Estratto originale:
Blue Village: location, real estate e posizionamento competitivo
Il secondo passo è capire le caratteristiche del Blue Village nei suoi tre principali aspetti alberghieri:
  • la location: ovvero la qualità dell'ubicazione rispetto ad autostrade ed aeroporti, rispetto al mare e alle spiagge rinomate, rispetto alle località d'arte di grande richamo, ai parchi divertimento, alle località modaiole, ai paesi con sagre ed eventi tipici, ecc. In sintesi, il Blue Village ha una buona ubicazione anche se non esclusiva, con dei limiti solo sulla fascia di utenza giovanile più modaiola.
  • il real estate: ovvero la qualità della struttura immobiliare al confronto con strutture alberghiere alternative secondo le aspettative della utenza target, in Italia ed all'estero. In questa analisi sono emersi alcuni limiti, peraltro facilmente superabili, riguardo una struttura impostata ad offrire un po' di tutto ma non così attraente per chi cerca qualcosa di specifico.
  • il posizionamento competitivo: ovvero in cosa la struttura alberghiera del Blue Village può caratterizzarsi in modo da risultare preferibile rispetto ad altre strutture, specialmente nella tipologia di offerta di servizi per una fascia di clientela specifica. E' il momento delle scelte: la focalizzazione su una tipologia di clientela costa la possibile perdita di clientela generica ma è un passo improrogabile. Definiamo così chi vogliamo attrarre e su questo target e rivediamo tutto il concept della struttura alberghiera.
Piano Industriale: obiettivi da raggiungere nel triennio
Siamo ora in grado di indicare “dove si vuole andare”. Ciò significa quali sono le tipologie di clientela da attrarre, da quali paesi, in quali periodi, con quale tipologia di struttura alberghiera e offerta di servizi, con quali altre strutture alberghiere ci confrontiamo (confronto dell'offerta e dei prezzi), con quali obiettivi realistici di flussi, coerentemente con i dati di sistema visti nel quadro di riferimento e con il posizionamento competitivo rispetto alle altre strutture alberghiere.
Piano Industriale: strumenti attuativi
Identifichiamo adesso gli strumenti attuativi del Business Plan (“quale strada devo seguire”). E' basato su investimenti tecnici sulla struttura alberghiera (il Capex) e di marketing, perchè senza investimenti non si va da nessuna parte. Appare allora evidente che la struttura alberghiera ha bisogno di alcuni interventi di ristrutturazione per offrire servizi di qualità più alta, che alcuni dei servizi offerti sono superflui per il nostro target ed altri devono essere invece migliorati. Dato inoltre che per ottenere una alta occupancy durante tutta la stagione devo attrarre sia ospiti italiani (in luglio ed agosto) che stranieri (in bassa stagione) dobbiamo creare un piano commerciale molto dettagliato a livello di paesi di origine. E' inoltre necessario prendere decisioni importanti sul branding e sui canali. Il piano industriale si articola allora nell'analisi dimensione flussi, trend, durata media soggiorno, mix canale, T.O., azioni programmate per ciascuna regione italiana e per ciascun paese estero di incoming. In ampia parte é un lavoro che impatta l'agenzia captive che cura la commercializzazione.

Problema breve 1: Ricopia il brano sul Blue Village partendo da "Blue Village: location, real" e andando avanti fino a "giovanile più modaiola.".
Problema breve 2: Riprendi il brano sul Blue Village e portalo avanti dopo la sua ultima frase.

Blocco di dati:
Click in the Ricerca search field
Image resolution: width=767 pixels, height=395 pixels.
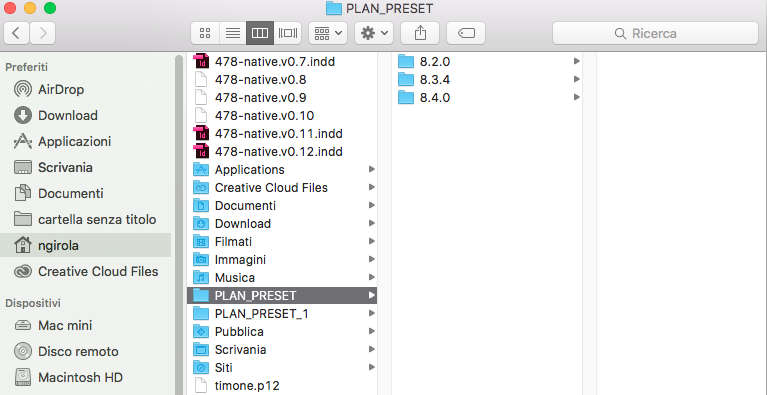click(655, 33)
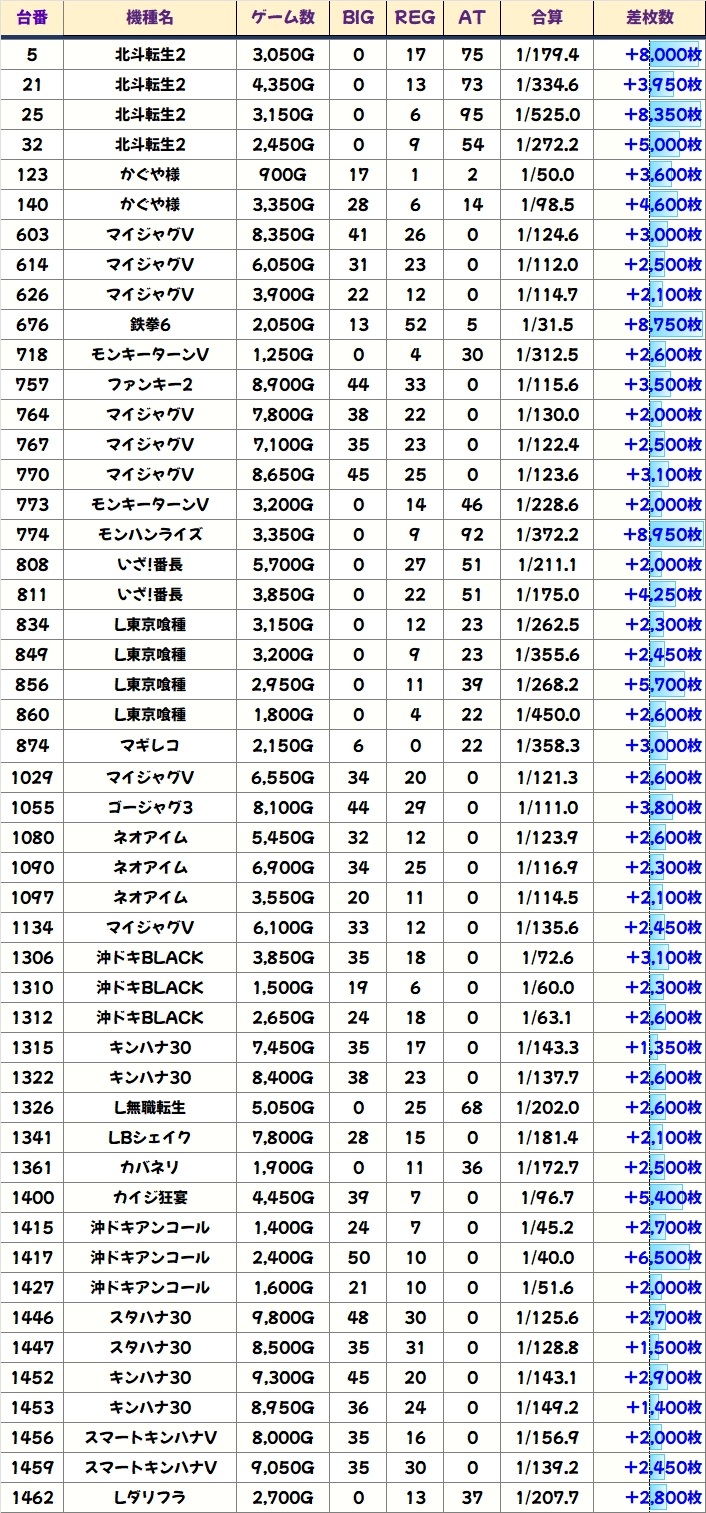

Risultato esercizio 1:
Blue Village: location, real estate e posizionamento competitivo
Il secondo passo è capire le caratteristiche del Blue Village nei suoi tre principali aspetti alberghieri:
  • la location: ovvero la qualità dell'ubicazione rispetto ad autostrade ed aeroporti, rispetto al mare e alle spiagge rinomate, rispetto alle località d'arte di grande richamo, ai parchi divertimento, alle località modaiole, ai paesi con sagre ed eventi tipici, ecc. In sintesi, il Blue Village ha una buona ubicazione anche se non esclusiva, con dei limiti solo sulla fascia di utenza giovanile più modaiola.

Risultato esercizio 2:
Revenue model e business plan a tre anni
Il passo successivo del nostro Business Plan è l'elaborazione del modello che simula lo sviluppo dei ricavi della struttura alberghiera in varie ipotesi di pricing e di articolazione dell'offerta commerciale e simula il conto economico prospettico. Abbiamo inoltre completamente separato la gestione immobiliare da quella alberghiera, onde non creare travasi di competenze e costi e poter avere un controllo di gestione agile ed immediato. Nell'ambito della gestione alberghiera abbiamo diviso i centri di costo/ricavo da pernottamento, da food & beverage e da servizi.
Financial plan a tre anni
La sesta sezione del Business Plan è l'elaborazione excel del piano finanziario, declinata in conto economico, flussi di cassa e stato patrimoniale prospettici, redatti inizialmente su base annuale e poi necessariamente su base mensile, vista la cattiva abitudine di pagare tardi dei tour operator e la necessità di gestire con la massima attenzione ogni flusso finanziario.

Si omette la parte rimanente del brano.